Estratto del documento ->
Il ruolo dei farmaci nella prevenzione del diabete mellito di tipo 2 è più controverso. Tra i più utilizzati va menzionata indubbiamente la metformina, che può essere utilizzata in associazione alle modifiche dello stile di vita, in modalità off-label per tale indicazione, ma anche altri farmaci ipoglicemizzanti (glitazonici, DPP4-i, GLP1-RA, SGLT2-i) sono stati indagati dimostrando alcuni benefici in termini di prevenzione. Tuttavia, l’effetto ‘protettivo’ non risulta essere superiore a quello dell’intervento intensivo sullo stile di vita e pertanto ad oggi le evidenze non permettono di raccomandare tali terapie per la prevenzione del diabete mellito.

Consegna ->
Prosegui, per favore, il brano sui farmaci nella prevenzione del diabete di tipo 2 a partire dalla sua ultima frase.

Materiale fornito ->

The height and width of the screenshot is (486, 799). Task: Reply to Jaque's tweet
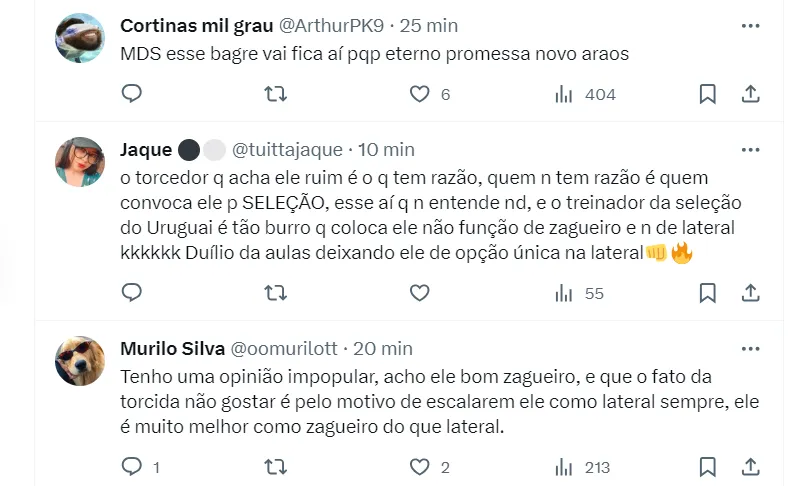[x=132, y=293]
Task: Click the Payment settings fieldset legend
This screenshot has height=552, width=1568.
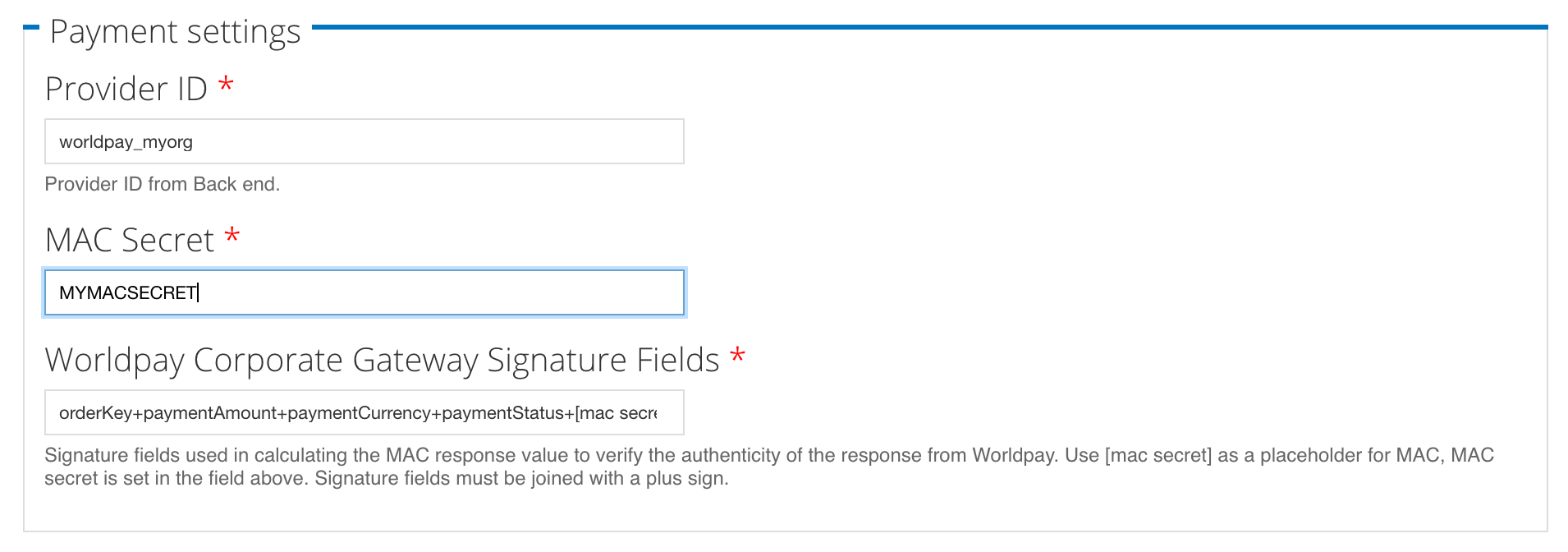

Soluzione ->
INNOVAZIONI NELLA DIAGNOSI E CURA
Un capitolo a parte è rappresentato dal diabete mellito di tipo 1, finora considerato una malattia non prevenibile. Ad oggi, è possibile diagnosticare la malattia anche prima dell’esordio clinico (stadio 3), in soggetti che presentano positività autoanticorpale (2 o più autoanticorpi), anche in presenza di normali valori di glicemia (stadio 1) o iniziali alterazioni della glicemia ma in assenza di franca iperglicemia (stadio 2). Solitamente la diagnosi di diabete mellito tipo 1 viene posta quando il soggetto è già in stadio 3 di malattia, in cui si verifica l’esordio acuto con iperglicemia spiccata e sintomi cardinali; in questa fase, l’intervento di prevenzione mira esclusivamente ad evitare/ritardare l’insorgenza di complicanze (prevenzione terziaria).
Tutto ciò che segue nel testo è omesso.